Role of RBI in Forex Reserves

  • Custodian, Regulator and Player, Dollar/Rupee Rate, Exchange Control, stabilisation of Currency Volatility

Real Problem

  • Import/Export Policy: Depletion of forex reserves can be attributed to import licenses granted by the Ministry of Commerce, rather than RBI interventions.
  • Twin Deficits: India's trade and current account deficits need to be addressed by aligning trade control and exchange control regulations.
  • Further Depletion: India's forex reserves may decrease further due to a growing current account deficit and central bank interventions.

Government Initiatives to Boost Forex Reserves

  • Atma Nirbhar Bharat: India aims to become self-reliant, reducing the need for imports and improving forex reserves.
  • Schemes like Duty Exemption, Remission of Duty or Taxes on Export Product (RoDTEP), and Nirvik have been launched.
  • India has attracted significant Foreign Direct Investment, contributing to increased forex reserves.

Understanding the Rupee's Exchange Rate

  • The exchange rate is influenced by India's trading activities with other countries.
  • Demand for US dollars corresponds to the demand for rupees in the market.
  • A higher demand for dollars due to increased imports may lead to rupee depreciation.

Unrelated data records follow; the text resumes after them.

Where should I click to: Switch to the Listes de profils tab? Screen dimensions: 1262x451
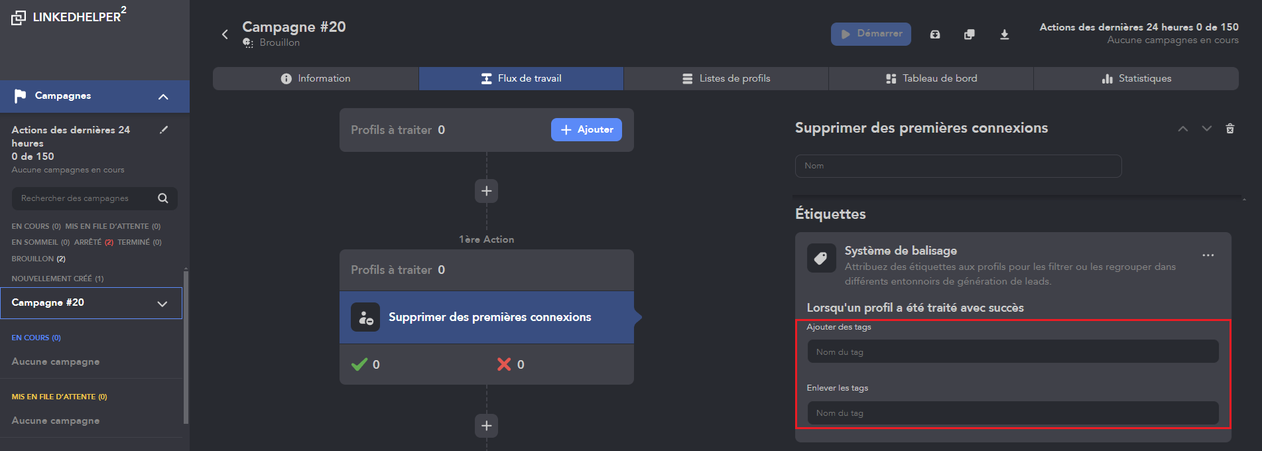point(726,78)
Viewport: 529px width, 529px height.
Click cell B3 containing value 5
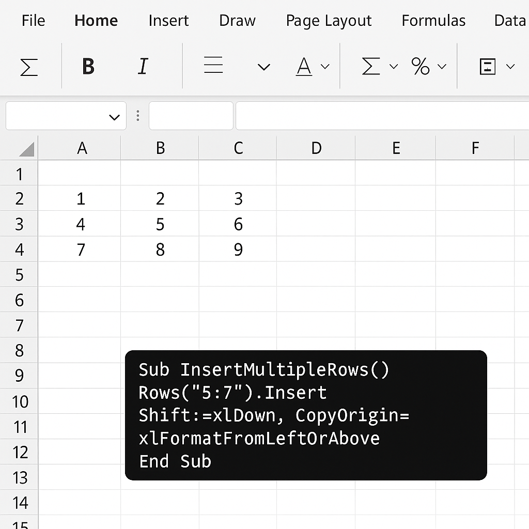tap(160, 224)
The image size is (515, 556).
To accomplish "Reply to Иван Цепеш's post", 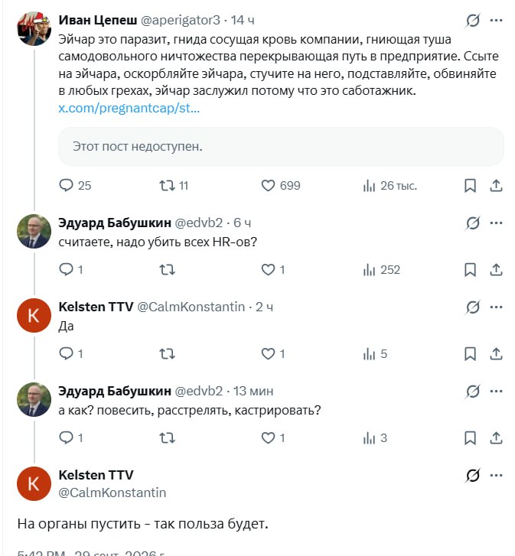I will [75, 185].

Impact of Rupee's Exchange Rate

  • Weaker Rupee Benefits: A weaker rupee supports India's exporters.
  • Stronger Rupee Challenges: A stronger rupee hampers India's goal of becoming a global export hub.

Way Forward

  • Measures to Boost Forex Inflows: Increasing borrowing limits for companies, attracting deposits from NRIs, and relaxing rules for foreign investments in local-currency bonds.
  • RBI's Role in Smoothing Volatility: The RBI intervenes in the forex market to stabilize exchange rate fluctuations, ensuring credibility in India's currency.
  • Promote Export-Oriented Industries: Encouraging industries that have a competitive advantage in international markets will boost export earnings, leading to higher forex inflows.
  • Attract Foreign Direct Investment (FDI): Implement policies and reforms to attract foreign investments across various sectors, which will contribute to increased forex reserves.
  • Enhance Skill Development: Invest in skill development programs to enhance the competitiveness of the workforce, leading to higher productivity and export potential.
  • Maintain Macroeconomic Stability: Pursue prudent fiscal and monetary policies to ensure macroeconomic stability, which fosters investor confidence and attracts foreign investments.

Conclusion

Economic stability and resilience depend on forex reserves. They protect against financial crises, manage currencies, and boost market confidence. The RBI manages exchange control regulations and currency volatility and holds India's forex reserves. To avoid depletion of forex reserves, import/export policies, twin deficits, and the need for a balanced approach to trade and exchange controls must be addressed.